According to a study in the journal Human Reproduction Update, which relied on 153 estimates from men who were likely uninformed of their viability, the average sperm concentration decreased by 51.6% between 1973 and 2018 from an estimated 101.2 million per millilitre to 49.0 million per millilitre. During the same time span, the overall sperm count decreased by 62.3%.
Sperm concentration has more than halved over the previous 40 years, according to research conducted by the same team and published in 2017. The findings, however, at the time were limited to a region that included Europe, North America, and Australia due to a lack of data for other regions of the world. More recent data from 53 nations are included in the most recent analysis.
In addition to the area previously studied, declines in sperm concentration were also observed in Central and South America, Africa, and Asia.
Additionally, the rate of decline seems to be accelerating: the researchers found that sperm concentrations decreased by 1.16% annually after taking a look at data gathered across all continents since 1972. The decline, however, was 2.64% per year when they only considered information gathered since the year 2000.

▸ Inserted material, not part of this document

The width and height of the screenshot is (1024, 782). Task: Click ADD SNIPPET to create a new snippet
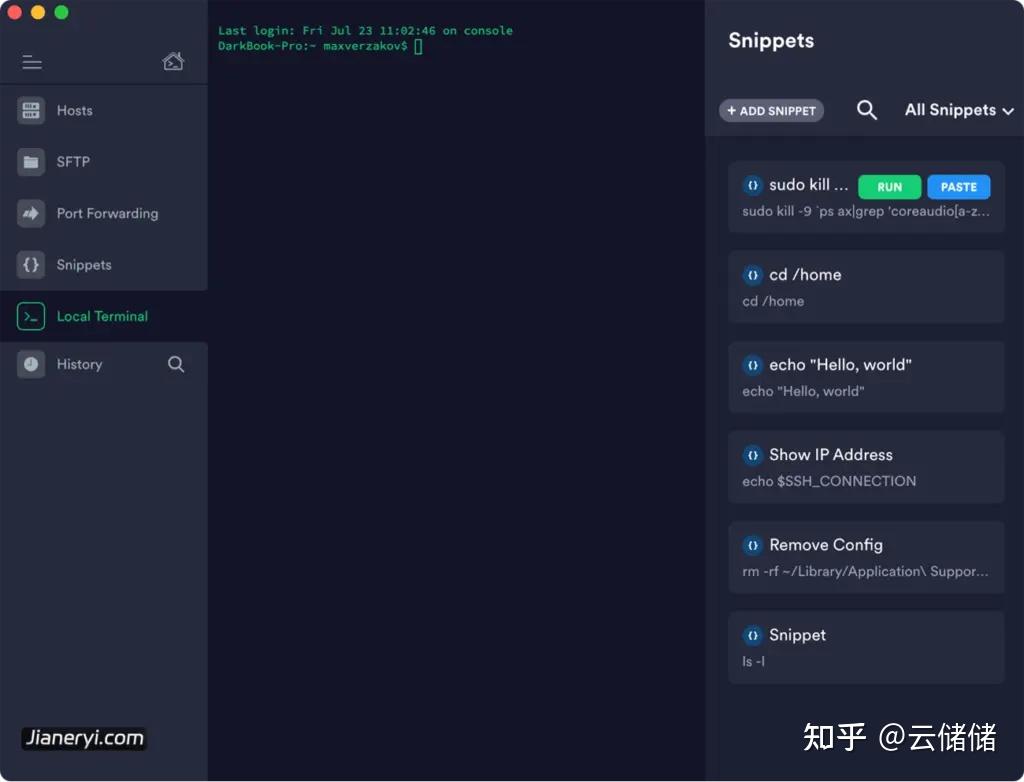pyautogui.click(x=770, y=110)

“I believe this is yet another sign that something is wrong with the world and that we must act.” So, yes, I believe it is a crisis that we should address now, before it reaches a tipping point that may be irreversible,” said Prof Hagai Levine, first author of the study from the Hebrew University of Jerusalem.
Previous research has suggested that fertility is jeopardised when sperm concentration falls below 40m per ml. While the most recent estimate is above this threshold, Levine points out that it is a mean figure, implying that the percentage of men below this threshold has increased.
“Such a decline clearly represents a decline in the population’s reproductive capacity,” he said.
While the study took into account factors such as age and how long men had gone without ejaculating, and excluded men who were known to be infertile, it has limitations, including the fact that it did not look at other markers of sperm quality.
Allan Pacey, a professor of andrology at the University of Sheffield who was not involved in the research, praised the findings but expressed uncertainty about whether there is a decline.
While the cause of the apparent trend is unknown, one theory is that endocrine-disrupting substances or other environmental factors may be at play and affect the foetus while it is still in the womb. According to experts, factors like smoking, drinking, being overweight, and eating poorly may also be involved, and leading a healthy lifestyle may help to increase sperm counts.
The new study, according to Tina Kold Jensen of the University of Southern Denmark, recapitulated a worrying trend. No matter how many studies you include, you keep finding the same trend, she said, and that concerned her.
The latest data, according to Prof. Richard Sharpe of the University of Edinburgh, an authority on male reproductive health, appear to suggest that the rise is a global phenomena.
According to Sharpe, the decline may make it more difficult for couples to conceive, and for many, time is not on their side because they wait until the woman is in her 30s or 40s, when her fertility has already declined, before trying to conceive.